Et même lorsque les élèves optent pour un cadre interprétatif où le personnage du loup serait mal intentionné, nous pouvons voir se dessiner de nombreuses tentatives afin de préserver la vie du lapin. C’est le cas de Lis qui imagine une stratégie de fuite du lapin qui chanterait dans les oreilles du loup pour s’enfuir. C’est le cas de Dyl également qui imagine un lapin qui frapperait le loup pour le faire fuir. Et c’est aussi par exemple le cas de cet élève qui imagine dans la séance nº 4 que le loup va manger un lapin peut-être, mais surtout pas celui de l’histoire :

440 Vin : Moi j’dis qu’il va aller chasser 441 Ens : Il va chasser quoi ?

442 Vin : Mhm / du lapin 443 Ens : Le lapin ? 444 Vin : Du lapin / ou heu 445 Enf : D’autres lapins

Il semblerait donc que les élèves aient pour la plupart investi le texte de valeurs morales et qu’ils aient envie de croire en une amitié possible entre le lapin et le loup.
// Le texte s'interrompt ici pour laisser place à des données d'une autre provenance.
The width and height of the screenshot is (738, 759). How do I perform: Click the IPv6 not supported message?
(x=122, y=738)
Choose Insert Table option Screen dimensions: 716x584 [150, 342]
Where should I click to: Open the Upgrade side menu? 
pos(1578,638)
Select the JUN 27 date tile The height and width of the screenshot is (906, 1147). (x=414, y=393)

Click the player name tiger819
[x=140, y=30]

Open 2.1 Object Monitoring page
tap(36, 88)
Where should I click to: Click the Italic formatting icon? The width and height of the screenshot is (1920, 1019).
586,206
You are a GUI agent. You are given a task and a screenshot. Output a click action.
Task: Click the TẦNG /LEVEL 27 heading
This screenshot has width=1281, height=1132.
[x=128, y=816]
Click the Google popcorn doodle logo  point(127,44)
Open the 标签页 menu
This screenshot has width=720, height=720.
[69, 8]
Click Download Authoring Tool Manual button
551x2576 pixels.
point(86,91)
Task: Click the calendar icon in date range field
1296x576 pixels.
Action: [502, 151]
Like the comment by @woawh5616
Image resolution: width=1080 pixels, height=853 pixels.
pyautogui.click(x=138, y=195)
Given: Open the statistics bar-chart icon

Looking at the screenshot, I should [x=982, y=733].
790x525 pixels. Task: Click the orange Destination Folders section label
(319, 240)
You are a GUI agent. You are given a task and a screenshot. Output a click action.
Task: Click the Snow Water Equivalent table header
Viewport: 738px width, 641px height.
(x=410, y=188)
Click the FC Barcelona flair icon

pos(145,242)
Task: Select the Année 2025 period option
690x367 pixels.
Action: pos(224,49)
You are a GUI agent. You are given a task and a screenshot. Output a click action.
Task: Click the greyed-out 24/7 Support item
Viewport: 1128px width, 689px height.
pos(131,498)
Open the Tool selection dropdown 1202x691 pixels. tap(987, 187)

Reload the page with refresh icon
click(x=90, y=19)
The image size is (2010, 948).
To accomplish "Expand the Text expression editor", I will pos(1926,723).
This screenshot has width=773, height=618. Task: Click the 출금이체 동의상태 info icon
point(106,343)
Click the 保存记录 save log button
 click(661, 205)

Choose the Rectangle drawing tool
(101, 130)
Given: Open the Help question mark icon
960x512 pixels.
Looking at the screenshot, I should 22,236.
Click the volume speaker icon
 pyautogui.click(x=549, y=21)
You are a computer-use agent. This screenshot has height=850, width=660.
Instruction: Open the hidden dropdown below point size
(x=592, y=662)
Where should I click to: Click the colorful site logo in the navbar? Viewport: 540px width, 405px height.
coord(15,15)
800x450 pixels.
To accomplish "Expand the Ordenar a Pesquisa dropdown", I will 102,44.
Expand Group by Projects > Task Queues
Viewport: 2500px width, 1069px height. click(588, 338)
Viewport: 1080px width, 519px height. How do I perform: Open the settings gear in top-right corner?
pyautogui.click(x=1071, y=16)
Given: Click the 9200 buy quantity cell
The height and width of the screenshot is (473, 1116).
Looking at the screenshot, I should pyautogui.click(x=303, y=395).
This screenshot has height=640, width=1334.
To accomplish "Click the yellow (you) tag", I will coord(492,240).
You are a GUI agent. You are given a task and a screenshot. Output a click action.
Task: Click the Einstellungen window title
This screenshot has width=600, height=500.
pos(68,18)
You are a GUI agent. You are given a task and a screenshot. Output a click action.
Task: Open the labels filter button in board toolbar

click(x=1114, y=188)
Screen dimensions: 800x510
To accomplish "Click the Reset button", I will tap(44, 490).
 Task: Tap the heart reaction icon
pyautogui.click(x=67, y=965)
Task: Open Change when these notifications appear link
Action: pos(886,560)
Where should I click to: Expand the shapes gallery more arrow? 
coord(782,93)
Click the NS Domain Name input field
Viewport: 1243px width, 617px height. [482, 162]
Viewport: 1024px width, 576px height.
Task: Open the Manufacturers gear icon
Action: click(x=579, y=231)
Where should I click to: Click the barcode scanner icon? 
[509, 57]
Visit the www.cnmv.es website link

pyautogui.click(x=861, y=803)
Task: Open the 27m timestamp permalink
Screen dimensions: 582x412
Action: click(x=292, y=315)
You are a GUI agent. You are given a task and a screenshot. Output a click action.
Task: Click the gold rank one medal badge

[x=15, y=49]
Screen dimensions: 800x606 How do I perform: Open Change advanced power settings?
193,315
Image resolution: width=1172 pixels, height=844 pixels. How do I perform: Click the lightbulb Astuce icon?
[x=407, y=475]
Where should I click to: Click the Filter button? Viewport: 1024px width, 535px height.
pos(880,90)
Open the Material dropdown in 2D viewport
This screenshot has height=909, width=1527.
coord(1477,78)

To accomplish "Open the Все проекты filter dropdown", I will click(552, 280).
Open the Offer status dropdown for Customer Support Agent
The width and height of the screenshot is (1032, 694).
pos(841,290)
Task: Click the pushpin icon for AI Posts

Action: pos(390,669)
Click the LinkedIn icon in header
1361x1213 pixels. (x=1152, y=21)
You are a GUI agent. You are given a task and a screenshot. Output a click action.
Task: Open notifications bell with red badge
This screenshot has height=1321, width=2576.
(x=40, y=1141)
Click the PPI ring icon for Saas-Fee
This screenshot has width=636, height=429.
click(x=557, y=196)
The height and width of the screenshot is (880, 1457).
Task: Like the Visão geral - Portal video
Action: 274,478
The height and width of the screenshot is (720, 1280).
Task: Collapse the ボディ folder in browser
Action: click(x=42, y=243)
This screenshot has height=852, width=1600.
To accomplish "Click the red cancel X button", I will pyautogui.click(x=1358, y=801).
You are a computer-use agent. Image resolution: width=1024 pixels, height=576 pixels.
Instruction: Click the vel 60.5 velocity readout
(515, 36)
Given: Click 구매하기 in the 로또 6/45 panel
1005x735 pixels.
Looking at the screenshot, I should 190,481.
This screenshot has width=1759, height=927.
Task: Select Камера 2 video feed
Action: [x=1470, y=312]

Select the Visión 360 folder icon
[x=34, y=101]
Nous pouvons penser que ce désir et ces valeurs proviennent en partie de l’enseignante qui véhicule et défend certainement en classe des valeurs telles que le respect et le partage, c’est en tout cas ce qui transparaît dans ses paroles, à la fin de la séance nº 7 :

131 Ens : (…) c’est de sentir que dans la classe / tout le monde avait envie que ce ptit lapin et ce loup soient heureux ensemble // comme vous avec vos copains

Nous pouvons en effet penser qu’en cas de conflit notamment, l’enseignante fait souvent référence à la notion d’amitié en insistant auprès des élèves sur l’importance d’être amis avec les autres et de se comporter de façon à ce que cette amitié soit possible.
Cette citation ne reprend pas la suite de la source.